Dans le cadre de la manifestation « Exil et migration » organisée par CinemAfricart, Aflamarseille et l'institut Français de Coopération, le film « Lettre à la prison » de Marc Scialom a été projeté au public tunisien le vendredi 22 Janvier en présence du réalisateur.
Le film réalisé en 1969-1970, entre Tunis et Marseille est une œuvre rescapée.
D'abord, fatalement livré à l'oubli, n'ayant connu aucune exploitation, aucune diffusion pendant quarante ans, car par manque de financement, le réalisateur a dû s'arrêter avant le tirage de la moindre copie.
Le film a ressuscité. En premier lieu grâce à la fille du réalisateur, Chloé Scialom qui a su convaincre l'association « Film Flamme » d'œuvrer, pendant trois ans, à ramasser les fonds nécessaires à la restauration du film.
Copie tirée non du négatif (égaré au bout de quarante ans) mais de la copie de travail, malmenée par un an de montage accompli par le réalisateur lui-même (homme-orchestre qui a écrit le scénario et a fait l'image), le film projeté à partir d'une béta ( et non d'une copie argentique), porte les traces des flammes dantesques (c'est peut-être un jeu de mots mais le réalisateur a bel et bien affaire à Dante, dont il a adapté » La Divine comédie » dans son film « Exisl » qui lui a valu le Lion d'Argent à la Biennale de Venise en 1972.

★ ★ ★ ★

**Objectif 1**
Remplace « Screenshot » par « Image » dans la partie des entrées qui va de leur début jusqu'à la ligne contenant « masturbate (331, 2222) » incluse, sans rien changer d'autre. Ne redonne que ces lignes.
Ces entrées n'ont aucun rapport avec le texte.

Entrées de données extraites
★ ★ ★ ★

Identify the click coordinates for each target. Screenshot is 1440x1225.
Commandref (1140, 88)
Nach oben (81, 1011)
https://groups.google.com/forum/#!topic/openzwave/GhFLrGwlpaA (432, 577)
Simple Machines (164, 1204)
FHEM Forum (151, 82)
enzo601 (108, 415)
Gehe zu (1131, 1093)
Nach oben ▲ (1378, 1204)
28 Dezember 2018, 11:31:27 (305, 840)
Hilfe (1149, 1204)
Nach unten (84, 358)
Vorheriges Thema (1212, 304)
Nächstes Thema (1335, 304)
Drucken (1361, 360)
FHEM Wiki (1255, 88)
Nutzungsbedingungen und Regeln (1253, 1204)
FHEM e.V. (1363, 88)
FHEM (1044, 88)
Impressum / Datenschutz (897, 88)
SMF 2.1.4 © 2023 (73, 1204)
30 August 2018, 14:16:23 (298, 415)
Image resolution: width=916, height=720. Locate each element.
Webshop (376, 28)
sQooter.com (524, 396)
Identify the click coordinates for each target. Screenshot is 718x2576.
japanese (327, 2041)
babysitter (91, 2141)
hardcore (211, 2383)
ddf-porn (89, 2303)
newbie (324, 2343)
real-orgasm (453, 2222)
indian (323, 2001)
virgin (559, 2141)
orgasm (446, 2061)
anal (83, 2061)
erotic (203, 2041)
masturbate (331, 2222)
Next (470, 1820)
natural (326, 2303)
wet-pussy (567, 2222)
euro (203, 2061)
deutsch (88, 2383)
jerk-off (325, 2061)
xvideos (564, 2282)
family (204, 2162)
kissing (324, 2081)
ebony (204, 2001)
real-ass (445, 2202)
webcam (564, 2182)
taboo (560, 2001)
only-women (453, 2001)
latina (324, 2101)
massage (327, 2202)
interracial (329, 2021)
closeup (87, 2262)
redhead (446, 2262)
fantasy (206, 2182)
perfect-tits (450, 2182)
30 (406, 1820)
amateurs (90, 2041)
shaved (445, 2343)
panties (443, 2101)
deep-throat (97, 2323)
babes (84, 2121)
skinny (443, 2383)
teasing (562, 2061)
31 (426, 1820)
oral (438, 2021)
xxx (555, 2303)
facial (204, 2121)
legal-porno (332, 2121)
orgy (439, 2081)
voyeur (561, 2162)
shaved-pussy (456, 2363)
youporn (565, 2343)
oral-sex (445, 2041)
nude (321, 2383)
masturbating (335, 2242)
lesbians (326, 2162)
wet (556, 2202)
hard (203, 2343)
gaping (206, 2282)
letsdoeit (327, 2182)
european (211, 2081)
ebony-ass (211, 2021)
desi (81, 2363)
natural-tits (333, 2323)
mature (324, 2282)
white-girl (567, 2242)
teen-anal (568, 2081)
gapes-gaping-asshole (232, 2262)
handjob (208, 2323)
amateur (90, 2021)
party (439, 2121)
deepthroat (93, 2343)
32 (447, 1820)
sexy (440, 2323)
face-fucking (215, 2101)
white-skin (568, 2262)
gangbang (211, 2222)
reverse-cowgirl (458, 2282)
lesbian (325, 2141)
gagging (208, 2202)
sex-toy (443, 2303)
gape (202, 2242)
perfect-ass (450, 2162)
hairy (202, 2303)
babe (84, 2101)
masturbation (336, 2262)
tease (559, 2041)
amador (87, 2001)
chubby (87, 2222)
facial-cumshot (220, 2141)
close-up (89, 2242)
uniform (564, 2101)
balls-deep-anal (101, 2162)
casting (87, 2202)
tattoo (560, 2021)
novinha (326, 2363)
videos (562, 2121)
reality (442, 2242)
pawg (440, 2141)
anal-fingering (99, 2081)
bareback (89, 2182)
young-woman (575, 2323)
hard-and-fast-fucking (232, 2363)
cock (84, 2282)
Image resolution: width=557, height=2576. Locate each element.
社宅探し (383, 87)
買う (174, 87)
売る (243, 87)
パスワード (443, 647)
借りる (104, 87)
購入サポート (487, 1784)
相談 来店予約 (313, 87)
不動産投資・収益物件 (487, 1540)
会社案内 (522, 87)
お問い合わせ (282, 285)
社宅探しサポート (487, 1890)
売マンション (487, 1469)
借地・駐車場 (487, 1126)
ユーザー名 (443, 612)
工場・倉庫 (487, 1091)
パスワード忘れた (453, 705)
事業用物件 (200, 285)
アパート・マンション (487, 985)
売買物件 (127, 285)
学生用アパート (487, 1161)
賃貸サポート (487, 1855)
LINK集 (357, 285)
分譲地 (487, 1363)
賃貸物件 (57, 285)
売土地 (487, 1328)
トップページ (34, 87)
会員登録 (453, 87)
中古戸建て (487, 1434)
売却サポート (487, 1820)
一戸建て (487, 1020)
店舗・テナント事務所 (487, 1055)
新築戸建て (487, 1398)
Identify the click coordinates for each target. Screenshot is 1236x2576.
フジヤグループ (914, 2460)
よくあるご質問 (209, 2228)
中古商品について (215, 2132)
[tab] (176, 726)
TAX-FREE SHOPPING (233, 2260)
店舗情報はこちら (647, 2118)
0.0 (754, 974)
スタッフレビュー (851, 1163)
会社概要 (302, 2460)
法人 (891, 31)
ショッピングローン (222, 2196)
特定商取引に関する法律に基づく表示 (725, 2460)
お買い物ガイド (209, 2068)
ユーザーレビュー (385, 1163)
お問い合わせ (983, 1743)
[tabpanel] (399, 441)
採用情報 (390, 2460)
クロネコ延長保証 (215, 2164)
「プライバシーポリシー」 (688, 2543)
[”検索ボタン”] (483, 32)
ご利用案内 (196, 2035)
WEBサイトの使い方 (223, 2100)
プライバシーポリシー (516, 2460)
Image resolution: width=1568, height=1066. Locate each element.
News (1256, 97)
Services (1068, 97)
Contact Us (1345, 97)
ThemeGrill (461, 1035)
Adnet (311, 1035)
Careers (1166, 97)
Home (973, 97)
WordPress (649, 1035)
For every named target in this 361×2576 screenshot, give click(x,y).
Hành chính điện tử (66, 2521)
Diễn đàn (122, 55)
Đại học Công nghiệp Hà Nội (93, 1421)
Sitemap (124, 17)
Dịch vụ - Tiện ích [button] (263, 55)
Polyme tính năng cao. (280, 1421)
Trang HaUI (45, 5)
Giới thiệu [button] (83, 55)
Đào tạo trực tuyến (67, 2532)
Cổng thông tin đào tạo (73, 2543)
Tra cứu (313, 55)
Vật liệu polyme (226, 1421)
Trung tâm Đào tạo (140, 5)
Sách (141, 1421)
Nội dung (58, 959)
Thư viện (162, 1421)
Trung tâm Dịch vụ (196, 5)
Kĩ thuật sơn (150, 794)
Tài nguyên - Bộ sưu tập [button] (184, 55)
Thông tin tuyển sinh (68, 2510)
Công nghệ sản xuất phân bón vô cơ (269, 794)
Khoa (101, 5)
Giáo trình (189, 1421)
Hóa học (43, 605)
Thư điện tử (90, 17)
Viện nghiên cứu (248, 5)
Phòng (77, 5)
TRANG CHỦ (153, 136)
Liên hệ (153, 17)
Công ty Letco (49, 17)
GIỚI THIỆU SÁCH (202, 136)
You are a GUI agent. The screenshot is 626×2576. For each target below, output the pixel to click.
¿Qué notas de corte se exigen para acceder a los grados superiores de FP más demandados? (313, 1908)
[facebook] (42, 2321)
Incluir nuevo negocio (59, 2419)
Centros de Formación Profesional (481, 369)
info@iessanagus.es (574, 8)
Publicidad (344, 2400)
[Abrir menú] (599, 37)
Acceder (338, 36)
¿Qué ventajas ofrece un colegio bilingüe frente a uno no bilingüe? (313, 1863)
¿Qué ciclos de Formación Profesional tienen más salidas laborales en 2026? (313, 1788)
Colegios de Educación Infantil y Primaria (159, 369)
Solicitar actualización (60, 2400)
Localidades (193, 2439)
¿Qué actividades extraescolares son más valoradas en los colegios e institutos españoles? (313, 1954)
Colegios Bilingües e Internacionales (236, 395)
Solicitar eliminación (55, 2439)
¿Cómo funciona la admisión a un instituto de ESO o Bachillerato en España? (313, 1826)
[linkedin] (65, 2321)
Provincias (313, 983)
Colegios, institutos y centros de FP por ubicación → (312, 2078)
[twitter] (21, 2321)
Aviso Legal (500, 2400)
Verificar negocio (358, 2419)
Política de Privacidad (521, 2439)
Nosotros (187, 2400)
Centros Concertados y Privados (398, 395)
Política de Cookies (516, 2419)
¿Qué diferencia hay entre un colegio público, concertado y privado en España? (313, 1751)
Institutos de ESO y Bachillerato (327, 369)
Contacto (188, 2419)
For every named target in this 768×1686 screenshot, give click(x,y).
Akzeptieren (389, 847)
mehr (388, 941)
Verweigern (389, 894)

★ ★ ★ ★

**Objectif 2**
Affiche sans modification la partie du texte sur le film « Lettre à la prison » qui commence par les mots « Le film a ressuscité. » et se termine par « restauration du film. ».

**Résultat final 1**
Identify the click coordinates for each target. Image is 1440x1225.
Commandref (1140, 88)
Nach oben (81, 1011)
https://groups.google.com/forum/#!topic/openzwave/GhFLrGwlpaA (432, 577)
Simple Machines (164, 1204)
FHEM Forum (151, 82)
enzo601 (108, 415)
Gehe zu (1131, 1093)
Nach oben ▲ (1378, 1204)
28 Dezember 2018, 11:31:27 (305, 840)
Hilfe (1149, 1204)
Nach unten (84, 358)
Vorheriges Thema (1212, 304)
Nächstes Thema (1335, 304)
Drucken (1361, 360)
FHEM Wiki (1255, 88)
Nutzungsbedingungen und Regeln (1253, 1204)
FHEM e.V. (1363, 88)
FHEM (1044, 88)
Impressum / Datenschutz (897, 88)
SMF 2.1.4 © 2023 (73, 1204)
30 August 2018, 14:16:23 (298, 415)
Image resolution: width=916, height=720. Locate each element.
Webshop (376, 28)
sQooter.com (524, 396)
Identify the click coordinates for each target. Image is 718x2576.
japanese (327, 2041)
babysitter (91, 2141)
hardcore (211, 2383)
ddf-porn (89, 2303)
newbie (324, 2343)
real-orgasm (453, 2222)
indian (323, 2001)
virgin (559, 2141)
orgasm (446, 2061)
anal (83, 2061)
erotic (203, 2041)
masturbate (331, 2222)

**Résultat final 2**
Le film a ressuscité. En premier lieu grâce à la fille du réalisateur, Chloé Scialom qui a su convaincre l'association « Film Flamme » d'œuvrer, pendant trois ans, à ramasser les fonds nécessaires à la restauration du film.